Top of Records to process
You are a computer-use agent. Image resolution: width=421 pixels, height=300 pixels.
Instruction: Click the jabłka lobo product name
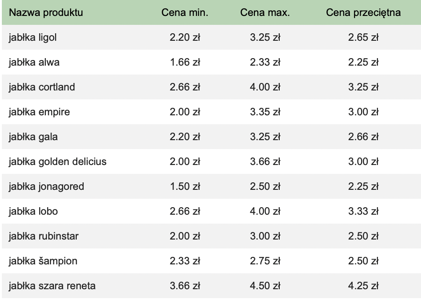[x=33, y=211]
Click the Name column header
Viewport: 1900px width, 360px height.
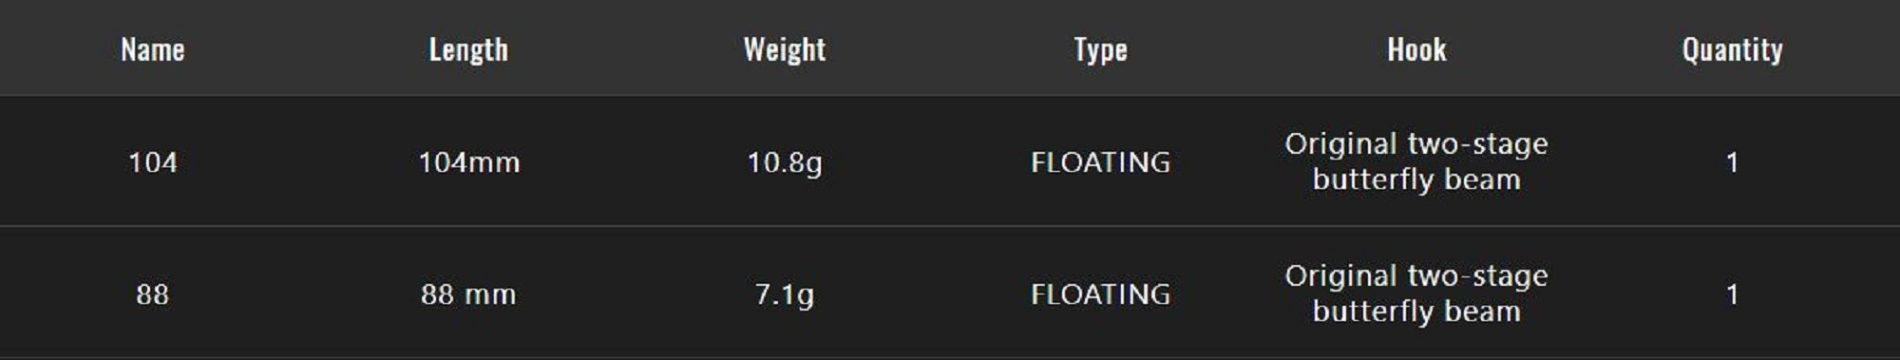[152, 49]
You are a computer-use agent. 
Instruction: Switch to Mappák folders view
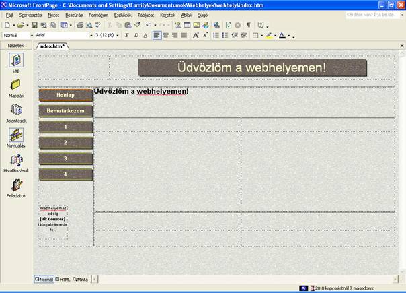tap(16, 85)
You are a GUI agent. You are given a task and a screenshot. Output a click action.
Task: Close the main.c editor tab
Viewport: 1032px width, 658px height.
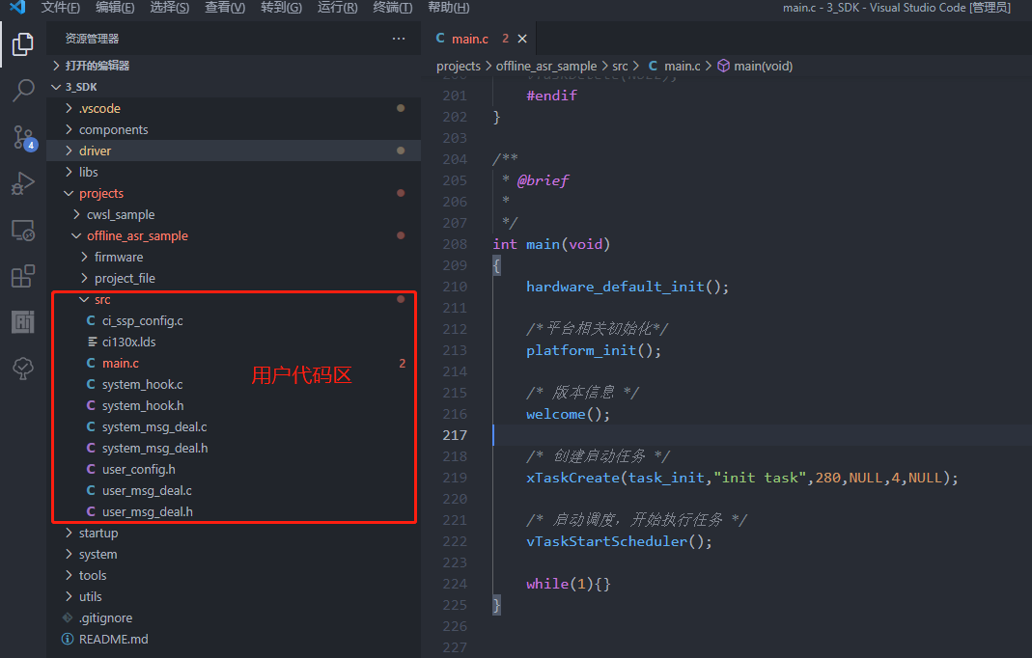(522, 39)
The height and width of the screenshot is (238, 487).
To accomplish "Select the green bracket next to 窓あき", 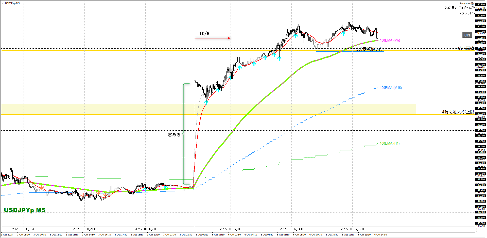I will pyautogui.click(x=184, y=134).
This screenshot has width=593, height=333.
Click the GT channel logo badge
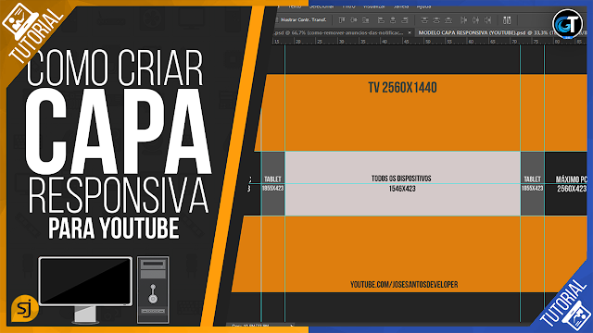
Bottom of Records to process
> **Work request**: The lines holding the word "computer" are the answer. Find them in the entries and copy them.

> **Output**:
You are a computer-use agent. Image resolution: width=421 pixels, height=300 pixels.
You are a computer-use agent. 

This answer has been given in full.